## [EXTRACTED MATERIAL]
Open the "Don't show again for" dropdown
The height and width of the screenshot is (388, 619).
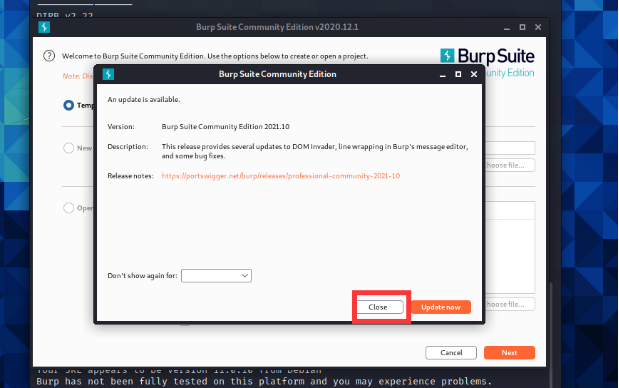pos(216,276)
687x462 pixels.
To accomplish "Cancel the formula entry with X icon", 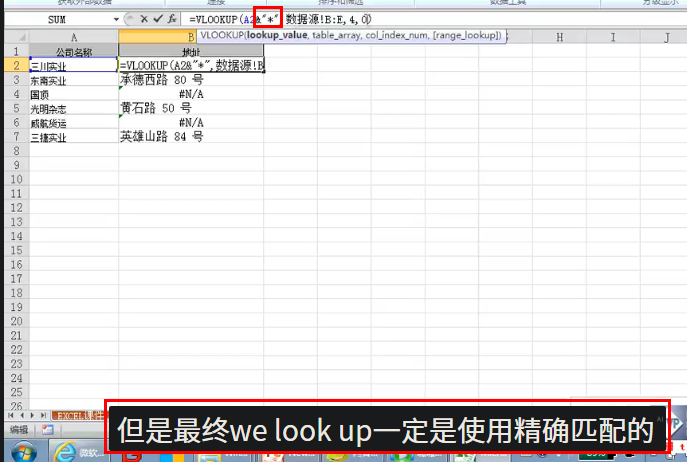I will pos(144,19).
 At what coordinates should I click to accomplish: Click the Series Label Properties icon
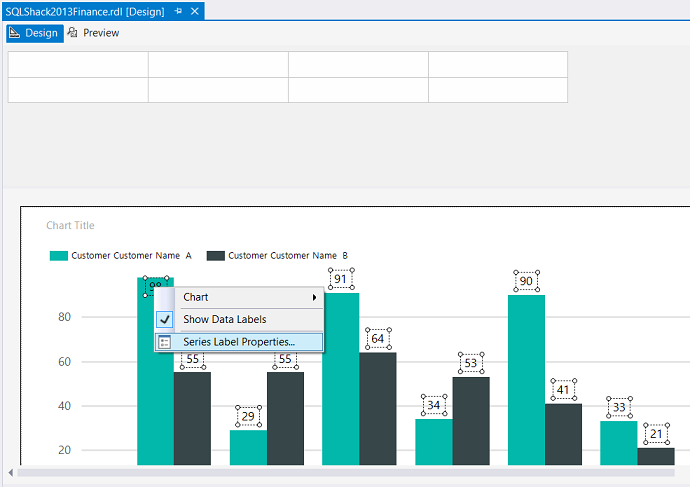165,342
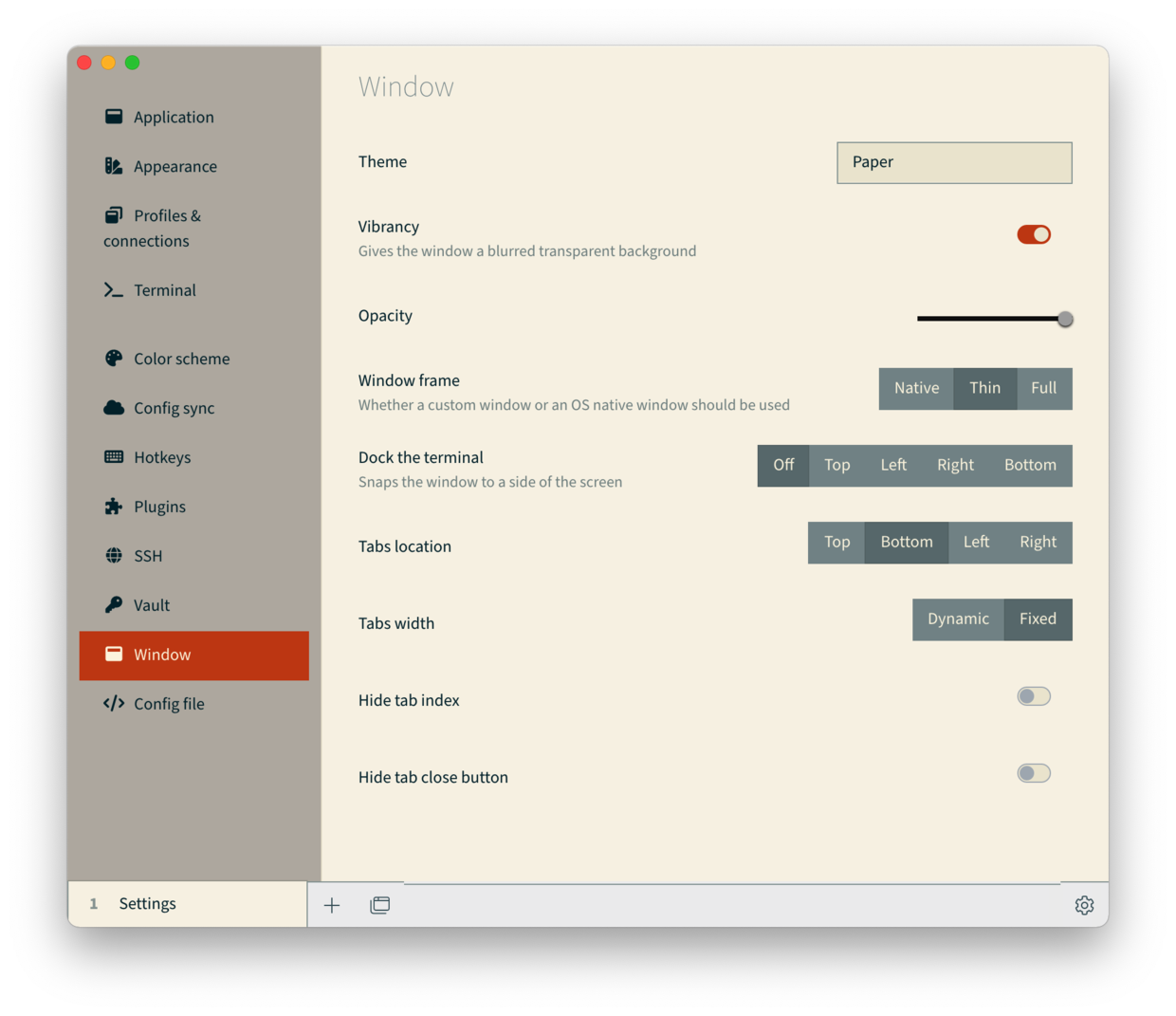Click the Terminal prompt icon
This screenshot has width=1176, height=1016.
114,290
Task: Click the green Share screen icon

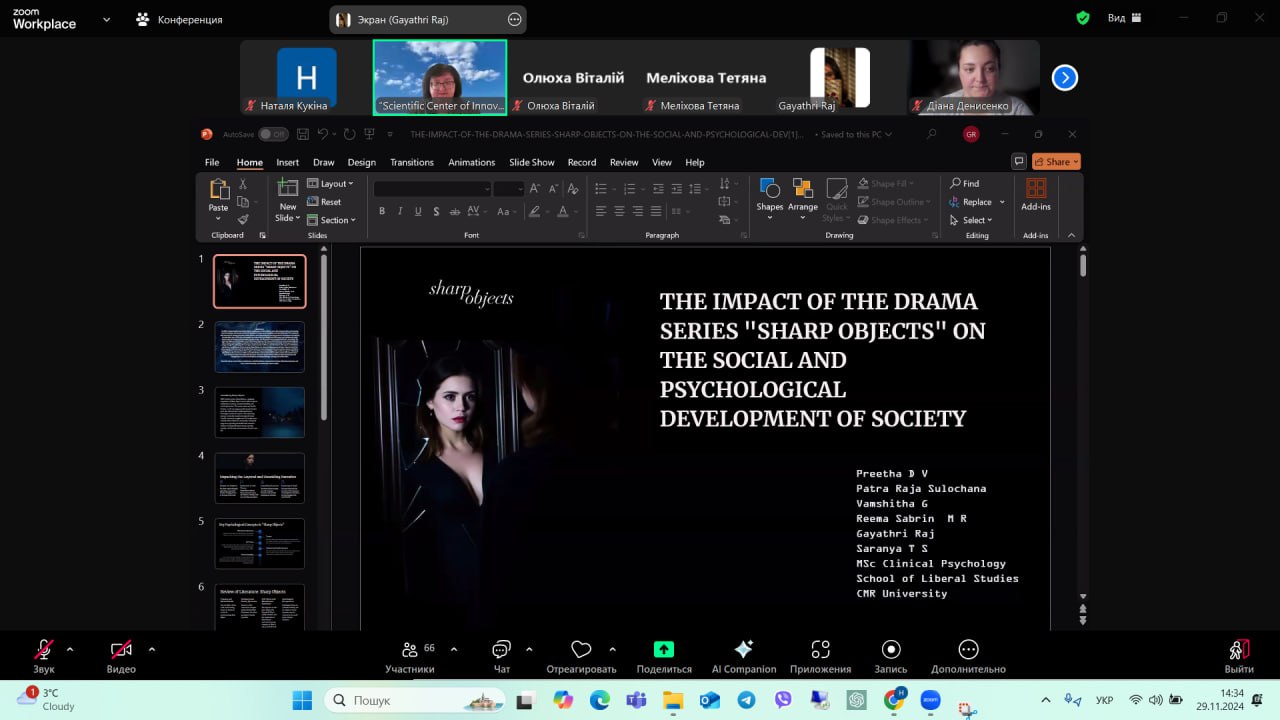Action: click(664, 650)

## [DIRECTIONS]
All lines after and including the one with "At what coordinates", through the end of the entries above, should be output exactly and by themselves. The pictures are to be left out.

## [WRITTEN ANSWER]
 At what coordinates should I click to accomplish: Click the Series Label Properties icon
165,342
Click the Terminal prompt icon
This screenshot has width=1176, height=1016.
114,290
Task: Click the green Share screen icon

Action: click(664, 650)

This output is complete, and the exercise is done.